La République Démocratique du Congo dispose désormais d’un cadre juridique régissant le secteur du numérique. Promulgué en mars par le Chef de l’Etat, ce texte de 174 pages et 390 articles aborde différents aspects de l’usage des nouvelles technologies de l’information et de la communication, y compris les infractions et sanctions. Au niveau des universités de Kinshasa, des étudiantes se sont confiées sur la manière dont ce cadre va contribuer à assainir le cyberespace congolais.
« C’est intéressant de savoir que dorénavant, notre pays dispose d’une telle loi. Nous sommes en plein XXIe siècle, une ère où de nouvelles formes de communications sont apparues. Le smartphone permet de capturer une image, une information d’un endroit x pour la partager à des millions de personnes à travers le monde. Les cultures, les coutumes, les principes s’entremêlent et les dérives s’accentuent également », constate Caroline Nzuzi, étudiante en première année de Licence en Informatique et Gestion des entreprises à l’ISP/Gombe.
Approchées à l’entrée de l’Université Protestante du Congo, Deborah Mujinga, Odija Imposo et Blandine Kambo en troisième année doctorat/Médecine, engagent une véritable discussion autour de la portée de cette nouvelle loi.
« Je crois que cette loi va limiter, si pas écarter de la sphère numérique congolaise, la publication des vidéo ou photos intimes (sextape) et même des informations personnelles sans le consentement préalable de la personne concernée. Nous avons vu des acteurs politiques et autres personnalités être victimes de ce genre de publications. Même s’ils sont passés rapidement à autre chose, cela a certainement eu des répercussions sur leur santé mentale », souligne Deborah Mujinga.
« Je pense également que c’est une bonne chose. Cependant, j’ai une question », lance Odija Imposo, sur un ton déterminé. « Elaborer et promulguer une telle loi c'est pertinent. Mais, a-t-on également prévu une structure qui va se charger de retracer les dérives depuis leurs origines ? Aura-t-on la capacité de remonter jusqu’à l’auteur d’un compte anonyme ou d’une usurpation d’identité ? C’est à ce niveau que se pose un problème car il y a aujourd’hui de nombreux comptes au niveau des réseaux sociaux par exemple, qui ne sont pas authentifiés. (…) Au-delà de la création de cet organe, il faut trouver des personnes sérieuses, compétentes et les doter des moyens logistiques et financiers qui leur permettront de travailler efficacement ».
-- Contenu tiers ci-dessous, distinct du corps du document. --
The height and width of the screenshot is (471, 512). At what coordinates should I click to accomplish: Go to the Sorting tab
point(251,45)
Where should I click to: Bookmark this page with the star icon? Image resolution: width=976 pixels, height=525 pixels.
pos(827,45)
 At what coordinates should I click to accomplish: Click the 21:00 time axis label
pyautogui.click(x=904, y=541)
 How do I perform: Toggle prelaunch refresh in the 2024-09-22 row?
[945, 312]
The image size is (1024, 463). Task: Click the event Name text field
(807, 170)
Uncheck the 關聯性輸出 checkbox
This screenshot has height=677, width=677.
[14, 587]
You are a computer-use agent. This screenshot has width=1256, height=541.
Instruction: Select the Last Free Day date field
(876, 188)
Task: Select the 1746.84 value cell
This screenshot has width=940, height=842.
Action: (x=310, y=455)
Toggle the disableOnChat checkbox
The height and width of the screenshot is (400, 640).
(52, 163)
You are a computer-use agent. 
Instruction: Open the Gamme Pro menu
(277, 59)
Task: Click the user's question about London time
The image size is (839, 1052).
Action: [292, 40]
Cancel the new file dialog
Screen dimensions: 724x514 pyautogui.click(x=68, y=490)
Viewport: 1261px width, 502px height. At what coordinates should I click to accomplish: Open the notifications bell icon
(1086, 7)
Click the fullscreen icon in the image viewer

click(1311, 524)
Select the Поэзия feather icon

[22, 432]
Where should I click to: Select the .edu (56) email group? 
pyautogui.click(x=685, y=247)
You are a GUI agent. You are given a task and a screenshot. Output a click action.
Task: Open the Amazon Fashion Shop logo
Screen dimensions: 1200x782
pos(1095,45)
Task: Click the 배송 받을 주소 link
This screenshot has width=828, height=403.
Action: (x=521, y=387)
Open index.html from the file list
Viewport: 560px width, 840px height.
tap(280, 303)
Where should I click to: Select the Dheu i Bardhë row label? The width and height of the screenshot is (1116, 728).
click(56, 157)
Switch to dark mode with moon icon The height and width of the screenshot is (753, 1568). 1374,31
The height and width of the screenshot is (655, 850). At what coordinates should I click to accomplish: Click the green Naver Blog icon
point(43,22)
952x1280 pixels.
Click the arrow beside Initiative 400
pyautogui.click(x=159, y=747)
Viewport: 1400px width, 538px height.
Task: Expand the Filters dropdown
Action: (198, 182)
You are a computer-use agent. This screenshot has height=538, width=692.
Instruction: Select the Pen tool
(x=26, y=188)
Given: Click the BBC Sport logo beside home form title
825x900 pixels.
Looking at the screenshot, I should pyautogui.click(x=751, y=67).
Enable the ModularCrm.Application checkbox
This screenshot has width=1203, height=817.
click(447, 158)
A Blandine Kambo de renchérir, « si les sanctions suivent, si les personnes qui se rendent coupables des infractions prévues par cette loi sont sanctionnées, le taux de dérives va également baisser. La régulation permet de remettre les victimes dans leurs droits, de sécuriser et fiabiliser les services ».
Application plutôt que multiplication des lois
Eunice Mpiana, qui est en terminal en droit public à l’Université Libre de Kinshasa s’est inquiétée de la lourdeur dans la mise en œuvre et de la vulgarisation des lois et autres textes adoptés par la RDC.
« Dans notre pays il y a de nombreux textes juridiques qui pourtant ne sont pas mis en œuvre. Commençons par investir dans l’application des lois qui existent, plutôt que de mettre en place des nouvelles. Je souhaite à l’Etat congolais de s’appesantir sur l’application de ce texte pour sérieusement réguler le secteur du numérique en RDC. Il faut aussi que les populations Congolaises soient informées de l’existence de cette loi. Sinon, on ne pourra pas mener à bien les objectifs assignés à la nouvelle loi », a-t-elle affirmé.
Bernadette-Gracia Mpunga étudiantes dans la même université a suggéré « la désactivation des certains comptes des réseaux sociaux impliqués dans la vente des produits cancérigènes, dans l’arnaque ou dans le hacking comme moyen de contribuer à la bonne santé de la population, à l’entrepreneuriat ainsi qu’à la sécurité numérique ».
Par ailleurs, la plupart des étudiantes interrogées, ont affirmé n’avoir pas appris la promulgation par l’Etat congolais, de la nouvelle loi portant code du numérique. Celles qui disaient être au courant n’avaient lu aucun passage de cette loi.